Call the six days $D_1,\ldots,D_6$, and number the friends $1,\ldots,20$. For $i=1,2,\ldots,6$, let $x_i$ be the the vector whose $j$-th component ($j=1,2,\ldots,20$) is $1$ if friend $j$ visited Halfbrain on $D_i$, and $-1$ otherwise. Let $\langle\cdot,\cdot\rangle$ denote the usual scalar product of vectors.
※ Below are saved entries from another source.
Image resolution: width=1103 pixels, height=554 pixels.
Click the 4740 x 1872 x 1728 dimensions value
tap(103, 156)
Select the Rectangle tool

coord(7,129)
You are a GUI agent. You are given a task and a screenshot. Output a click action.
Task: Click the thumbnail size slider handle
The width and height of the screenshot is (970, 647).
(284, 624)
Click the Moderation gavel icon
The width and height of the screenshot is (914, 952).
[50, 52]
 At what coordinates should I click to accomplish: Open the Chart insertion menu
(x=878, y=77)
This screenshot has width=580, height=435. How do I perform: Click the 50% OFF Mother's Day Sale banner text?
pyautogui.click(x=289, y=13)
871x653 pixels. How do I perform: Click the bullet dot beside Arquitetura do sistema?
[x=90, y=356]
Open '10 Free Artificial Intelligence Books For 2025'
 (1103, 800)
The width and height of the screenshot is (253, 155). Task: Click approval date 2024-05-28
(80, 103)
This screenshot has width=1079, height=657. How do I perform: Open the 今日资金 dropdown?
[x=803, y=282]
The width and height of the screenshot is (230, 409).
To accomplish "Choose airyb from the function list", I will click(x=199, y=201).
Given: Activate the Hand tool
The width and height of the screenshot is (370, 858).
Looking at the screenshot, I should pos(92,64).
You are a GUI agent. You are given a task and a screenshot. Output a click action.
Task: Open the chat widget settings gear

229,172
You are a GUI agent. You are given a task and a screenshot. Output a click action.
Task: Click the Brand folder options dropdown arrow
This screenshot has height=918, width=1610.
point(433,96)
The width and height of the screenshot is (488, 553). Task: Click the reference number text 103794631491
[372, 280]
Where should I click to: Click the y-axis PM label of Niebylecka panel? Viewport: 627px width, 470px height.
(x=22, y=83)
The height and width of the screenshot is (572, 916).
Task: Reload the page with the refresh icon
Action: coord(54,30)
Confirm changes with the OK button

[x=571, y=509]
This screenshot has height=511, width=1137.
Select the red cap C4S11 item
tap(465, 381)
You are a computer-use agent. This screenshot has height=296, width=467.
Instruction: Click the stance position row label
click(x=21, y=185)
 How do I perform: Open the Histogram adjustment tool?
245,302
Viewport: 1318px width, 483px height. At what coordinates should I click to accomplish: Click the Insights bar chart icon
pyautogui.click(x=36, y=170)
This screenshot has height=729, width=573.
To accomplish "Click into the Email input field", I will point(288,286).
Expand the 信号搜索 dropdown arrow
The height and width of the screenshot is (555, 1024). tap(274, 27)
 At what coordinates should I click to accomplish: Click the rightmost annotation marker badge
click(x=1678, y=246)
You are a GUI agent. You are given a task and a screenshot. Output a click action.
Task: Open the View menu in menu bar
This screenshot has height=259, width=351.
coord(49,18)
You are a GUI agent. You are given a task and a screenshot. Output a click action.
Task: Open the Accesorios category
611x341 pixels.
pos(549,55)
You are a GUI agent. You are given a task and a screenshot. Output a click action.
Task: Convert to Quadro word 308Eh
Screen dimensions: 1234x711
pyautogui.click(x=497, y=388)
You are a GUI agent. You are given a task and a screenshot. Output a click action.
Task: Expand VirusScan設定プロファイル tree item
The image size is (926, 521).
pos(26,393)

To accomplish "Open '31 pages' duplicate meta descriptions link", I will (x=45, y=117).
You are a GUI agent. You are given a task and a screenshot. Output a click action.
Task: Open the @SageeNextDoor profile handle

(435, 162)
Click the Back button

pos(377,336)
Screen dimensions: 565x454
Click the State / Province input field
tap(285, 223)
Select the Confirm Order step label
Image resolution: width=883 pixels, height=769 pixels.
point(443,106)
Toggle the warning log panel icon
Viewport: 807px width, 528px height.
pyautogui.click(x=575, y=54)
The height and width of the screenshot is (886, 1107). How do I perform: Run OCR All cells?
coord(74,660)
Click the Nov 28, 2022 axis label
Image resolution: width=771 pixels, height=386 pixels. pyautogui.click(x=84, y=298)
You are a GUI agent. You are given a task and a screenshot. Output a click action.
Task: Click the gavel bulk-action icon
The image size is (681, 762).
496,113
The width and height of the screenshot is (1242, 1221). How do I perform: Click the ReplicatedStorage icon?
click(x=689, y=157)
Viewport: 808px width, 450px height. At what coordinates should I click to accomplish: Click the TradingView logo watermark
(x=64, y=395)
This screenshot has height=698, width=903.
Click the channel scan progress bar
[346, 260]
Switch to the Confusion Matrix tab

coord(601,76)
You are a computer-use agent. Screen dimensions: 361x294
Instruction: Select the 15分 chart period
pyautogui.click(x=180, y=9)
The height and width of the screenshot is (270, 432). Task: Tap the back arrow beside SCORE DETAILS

For each $i,j$, let $A_{ij}$ be the number of friends who visited Halfbrain on both $D_i$ and $D_j$, or neither $D_i$ nor $D_j$. We have $\langle x_i,x_j\rangle=A_{ij}-(20-A_{ij})=2A_{ij}-20$, and in particular $\langle x_i,x_i\rangle=20$. Now: $$ 0\leq\left\langle \sum_i x_i,\sum_i x_i\right\rangle = \sum_{i}\langle x_i,x_i\rangle+\sum_{i\neq j} \langle x_i,x_j\rangle\leq 6\cdot 20+30\cdot\max_{i\neq j}\big(2A_{ij}-20\big). $$ This means there must be some $i\neq j$ with $2A_{ij}-20\geq -4$, or equivalently $A_{ij}\geq 8$. So there are $8$ friends who either visited Halfbrain both on $D_i$ and $D_j$, or neither on $D_i$ nor $D_j$.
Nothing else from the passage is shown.